- **PROVIDED INFORMATION**:
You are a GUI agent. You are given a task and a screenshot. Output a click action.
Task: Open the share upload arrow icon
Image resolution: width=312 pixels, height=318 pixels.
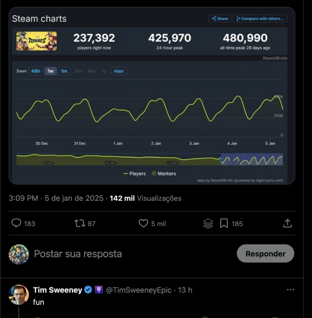[287, 223]
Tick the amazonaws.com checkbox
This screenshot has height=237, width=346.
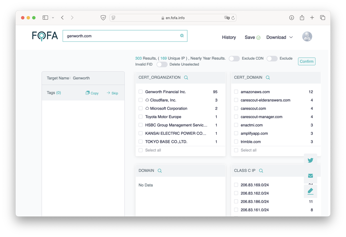tap(236, 92)
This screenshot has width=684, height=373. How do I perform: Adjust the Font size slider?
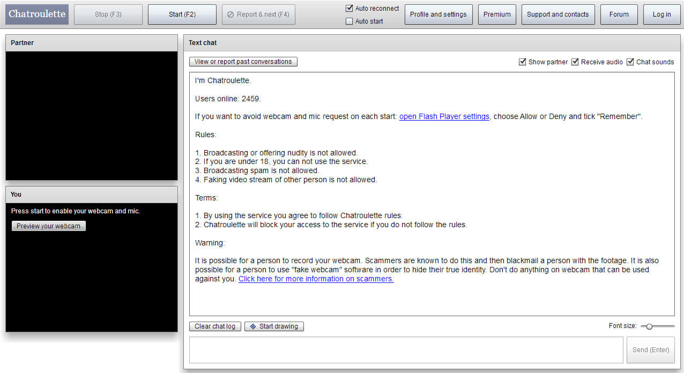tap(649, 326)
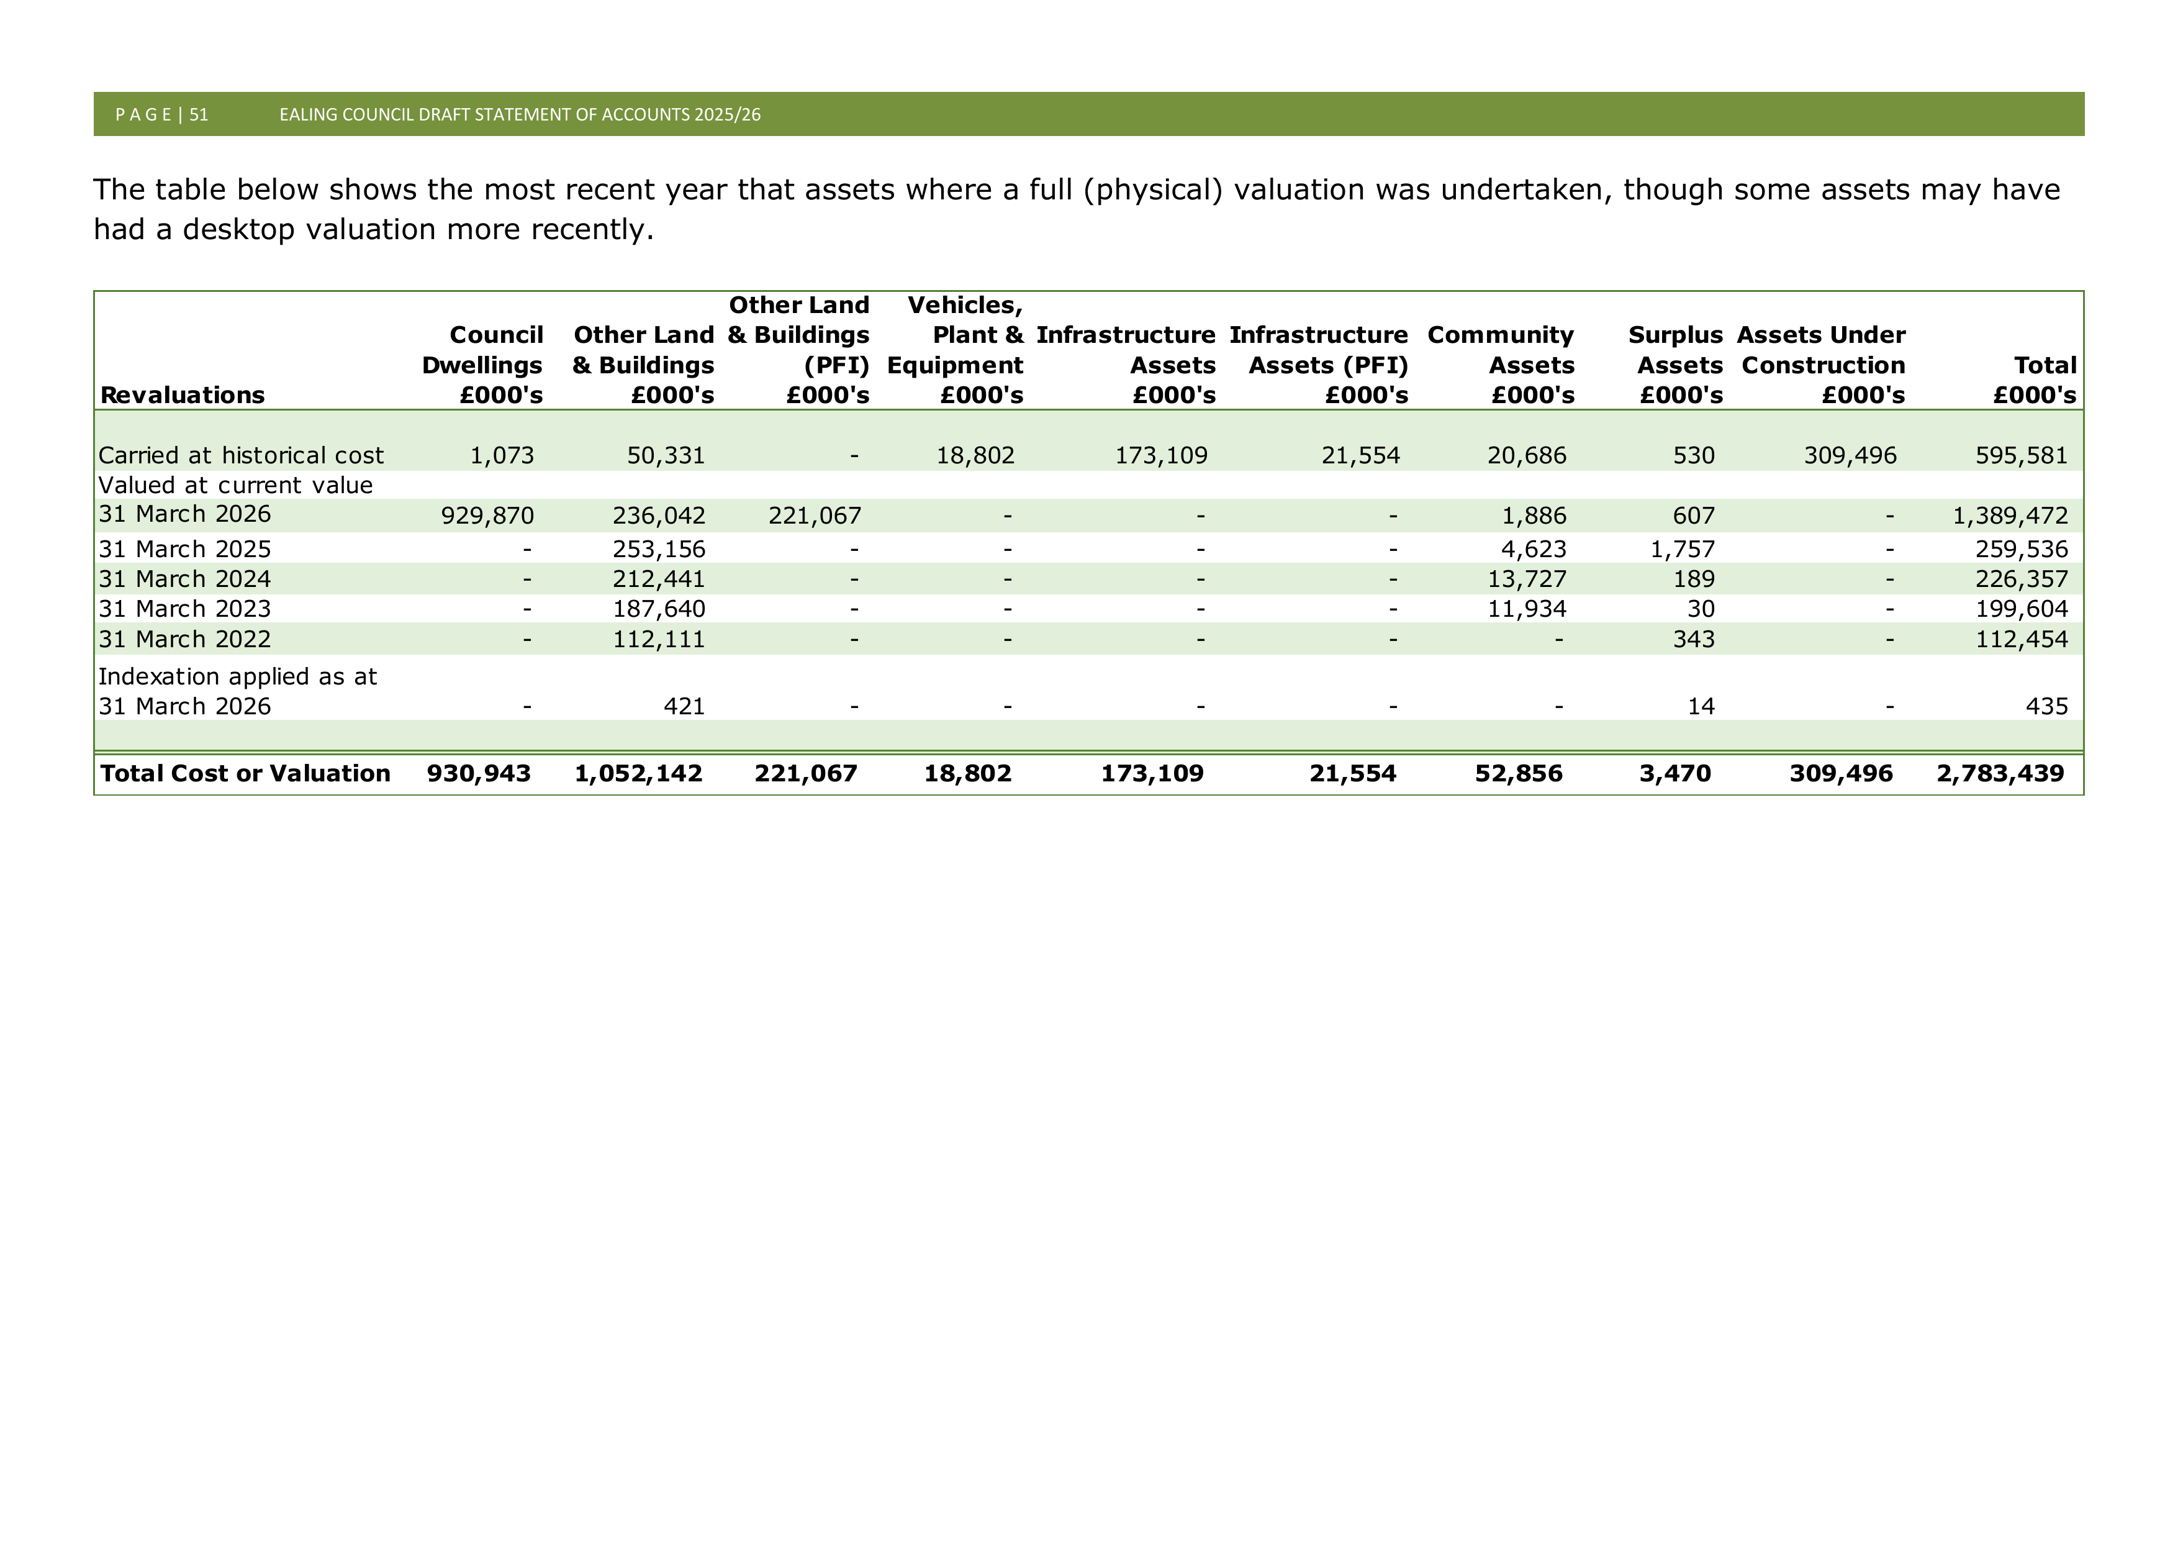Click the Assets Under Construction header
Viewport: 2178px width, 1541px height.
click(x=1821, y=365)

- **AIM OF THE EXERCISE**:
A faithful copy of the entries above is needed, one that contains no images.

- **TASK OUTPUT**:
You are a GUI agent. You are given a task and a screenshot. Output a click action.
Task: Open the share upload arrow icon
Image resolution: width=312 pixels, height=318 pixels.
[287, 223]
Tick the amazonaws.com checkbox
This screenshot has height=237, width=346.
tap(236, 92)
This screenshot has width=684, height=373. How do I perform: Adjust the Font size slider?
tap(649, 326)
Click the Assets Under Construction header
Viewport: 2178px width, 1541px height.
click(x=1821, y=365)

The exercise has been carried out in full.